DOCUMENT SEGMENT:

IIUC, this changes the behavior for 'balanced' gigantic huge page pool
allocations if per-node hugetlb_cma is specified.  It will now only
attempt to allocate gigantic pages on nodes where CMA was reserved.
Even if we run out of space on the node, it will not go to other nodes
as before.  Is that correct?

I do not believe we want this change in behavior.  IMO, if the user is
doing node specific CMA reservations, then the user should use the node
specific sysfs file for pool allocations on that node.

>  		 * global hstate attribute
>  		 */
> -		if (!(obey_mempolicy &&
> +		else if (!(obey_mempolicy &&
>  				init_nodemask_of_mempolicy(&nodes_allowed)))
>  			n_mask = &node_states[N_MEMORY];
>  		else
> @@ -6745,7 +6753,38 @@ void hugetlb_unshare_all_pmds(struct vm_area_struct *vma)
>  
>  static int __init cmdline_parse_hugetlb_cma(char *p)
>  {
> -	hugetlb_cma_size = memparse(p, &p);
> +	int nid, count = 0;
> +	unsigned long tmp;
> +	char *s = p;
> +
> +	while (*s) {
> +		if (sscanf(s, "%lu%n", &tmp, &count) != 1)
> +			break;
> +
> +		if (s[count] == ':') {
> +			nid = tmp;
> +			if (nid < 0 || nid >= MAX_NUMNODES)

AVAILABLE DATA:
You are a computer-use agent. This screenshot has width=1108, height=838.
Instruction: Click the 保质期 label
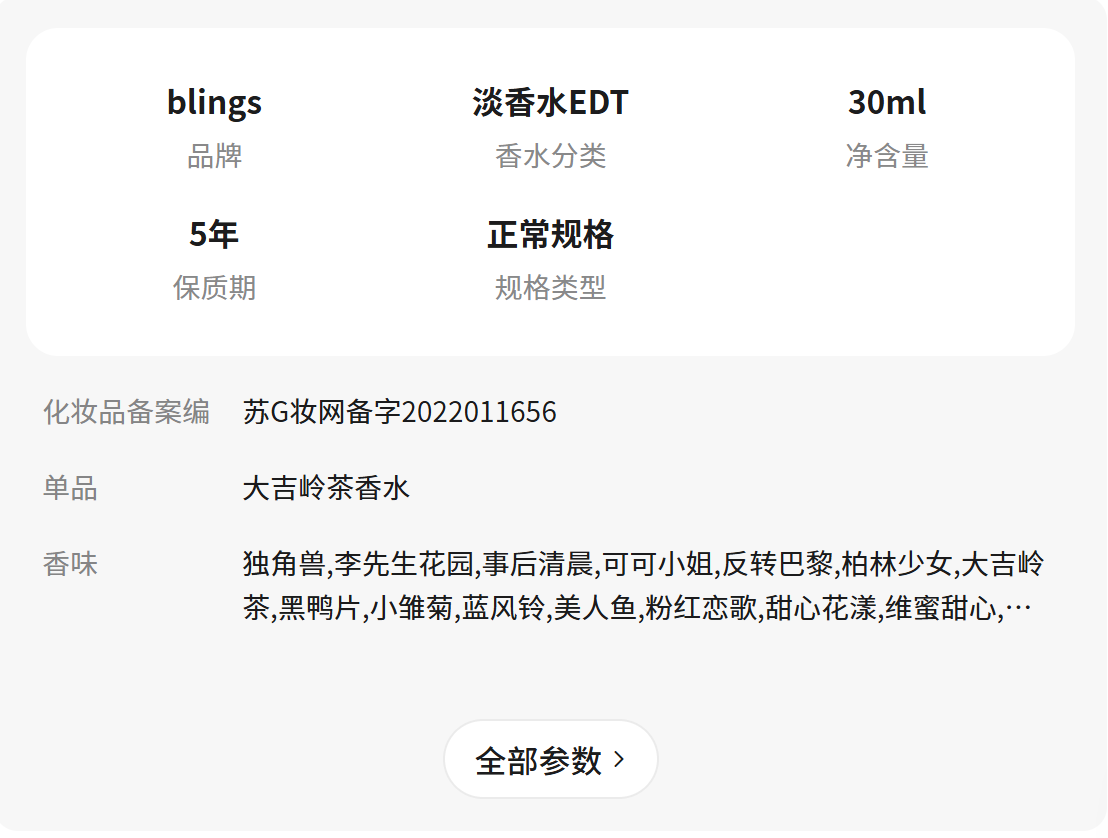click(x=214, y=288)
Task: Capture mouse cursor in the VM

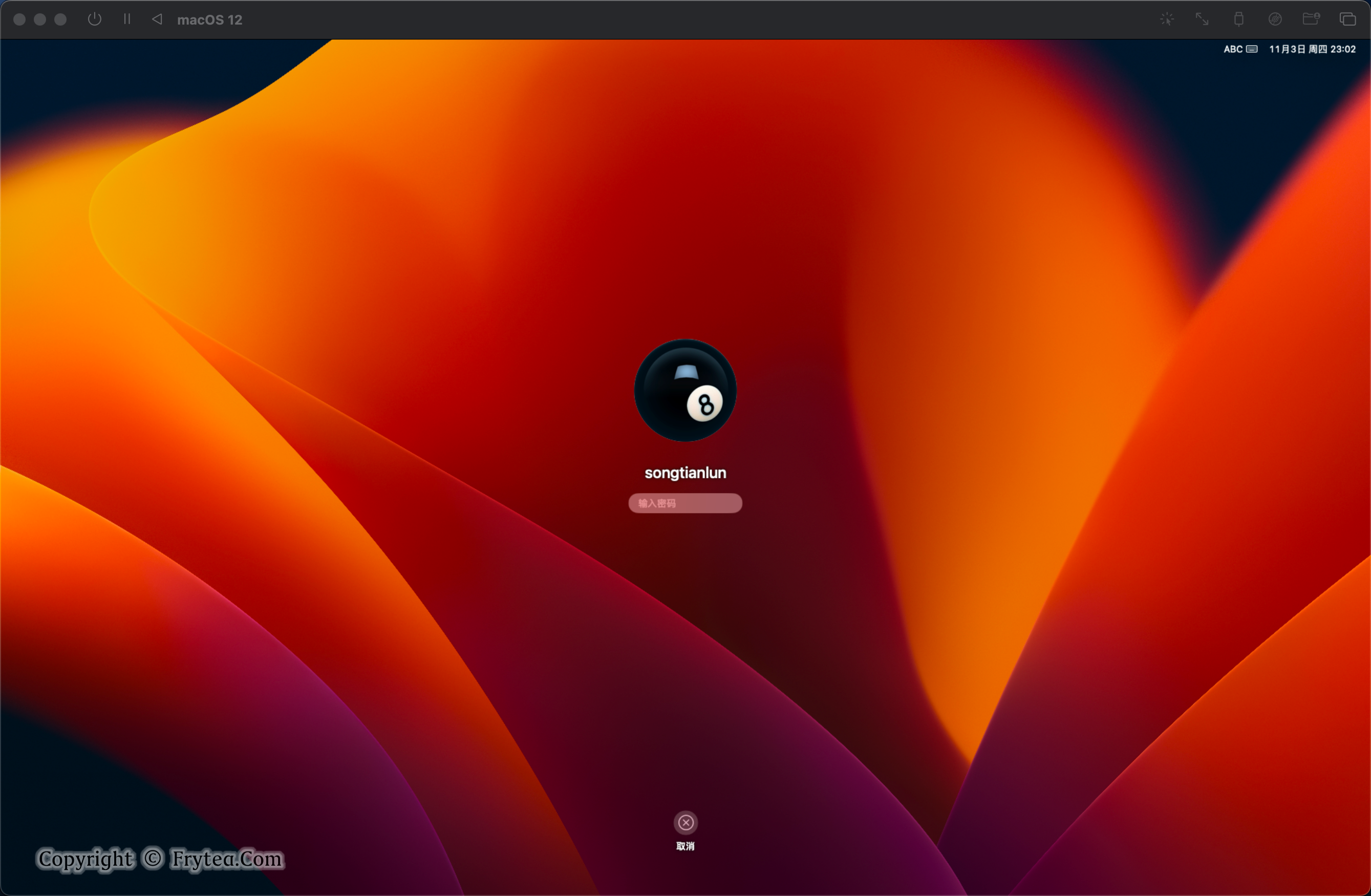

GIVEN INSTRUCTION: Please revise the hugetlb patch review between "IIUC, this changes" and "CMA was reserved.", inclusive, changing "gigantic" to "1GB".

OUTPUT:
IIUC, this changes the behavior for 'balanced' 1GB huge page pool
allocations if per-node hugetlb_cma is specified.  It will now only
attempt to allocate 1GB pages on nodes where CMA was reserved.